マディソン郡の橋

1995年作品
監督 クリント・イーストウッド 出演 クリント・イーストウッドメリル・ストリープ
(あらすじ)
アイオワ州の片田舎の農場に住んでいるフランチェスカメリル・ストリープ)は、まじめな夫のリチャードとそろそろ言うことを聞かなくなってきた二人の子どもとの四人暮らし。夫と子ども達がイリノイ州で開かれる家畜の品評会に泊まりがけで出掛けることになり、一人で留守番をしていたある日、ローズマン橋へ行く途中に道に迷ったという一人の男性が彼女の農場を訪ねてくる….

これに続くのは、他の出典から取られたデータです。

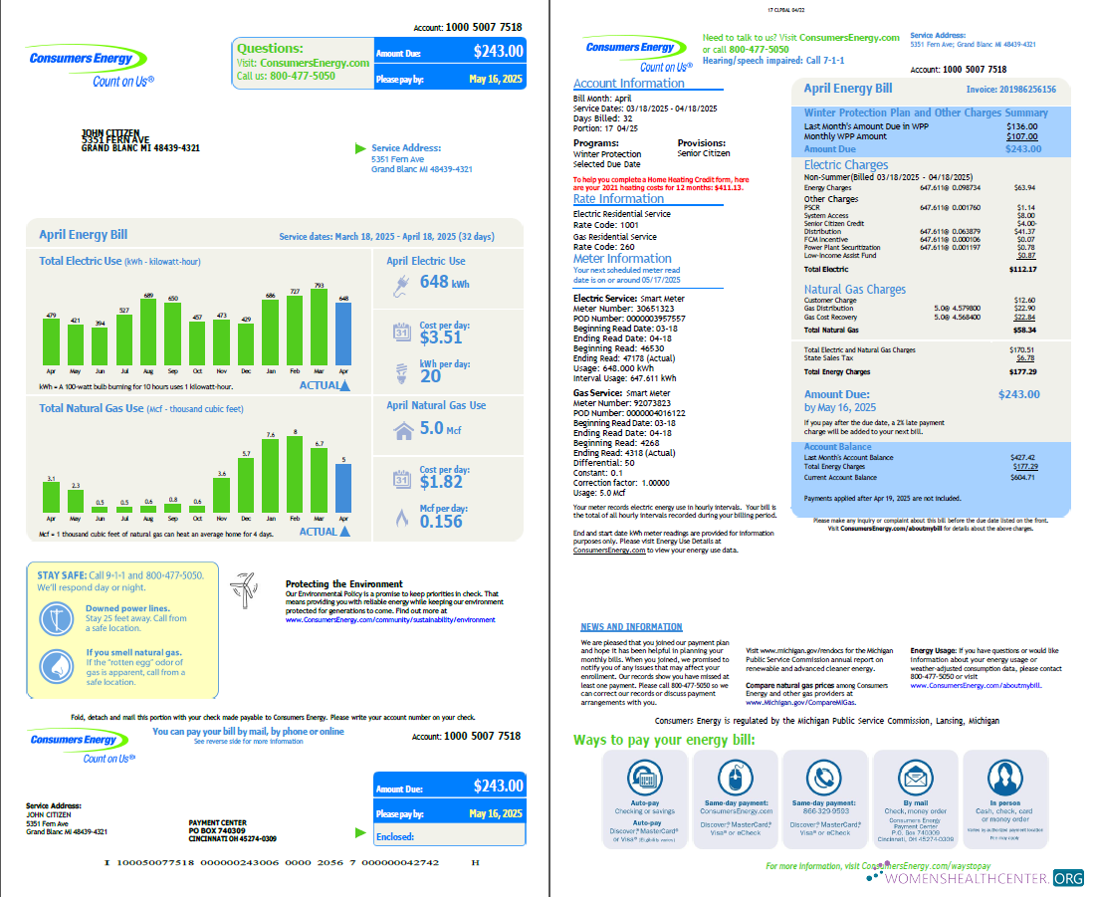The width and height of the screenshot is (1094, 897).
Task: Click the Auto-pay checking or savings icon
Action: 646,781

クリント・イーストウッドメリル・ストリープの共演で大ヒットしたメロドラマ。

とても有名な作品であり、長年、一度くらいは見ておかなければいけないと思っていたのだが、中年の男女による不倫がテーマということでなかなかその気になれず、実に公開から20年が経過してようやく鑑賞の運びとなった。

さて、案の定というか、ヒロインのフランチェスカとその浮気相手であるロバート・キンケイド(クリント・イーストウッド)とのラブシーンからはロマンチックな雰囲気を感じ取ることは出来なかったものの、脚本が上手いので結構楽しめる。おそらく、主人公たちよりも若い年齢のときに見ていたら、その前に体が拒否反応を示してしまった可能性が高いが、まあ、これも年を取ったことのメリットの一つなのかもしれない。

特に面白かったのが、終盤、フランチェスカがロバートに別れを告げるときのセリフであり、まるで「カサブランカ(1942年)」のラストでボギーがバーグマンに告げた決めゼリフの“僕たちにはいつもパリ(の思い出)がある”の女バージョンみたい。まあ、家族に対する責任感と言っても良いのだろうが、素晴らしい体験が罪悪感によって蝕まれていくことを防ぐための大人の知恵でもあるのだろう。

それにしても、メリル・ストリープの太い二の腕と自分自身の禿げあがった前頭部の組合せでも立派にメロドラマとして成立することを証明して見せたクリント・イーストウッドの監督としての自信は見上げたものであり、人間としての弱さでは無く、むしろ逞しさを感じさせる作品になっていた。

ということで、この作品を鑑賞している最中、いつの間にか妻に浮気されてしまう夫のリチャードの立場から本作を眺めている自分を発見して思わず苦笑。前頭部の髪の毛の量では間違いなくこちらがリードしているものの、さすがに相手がイーストウッドとあっては全く敵う気がしませんでした。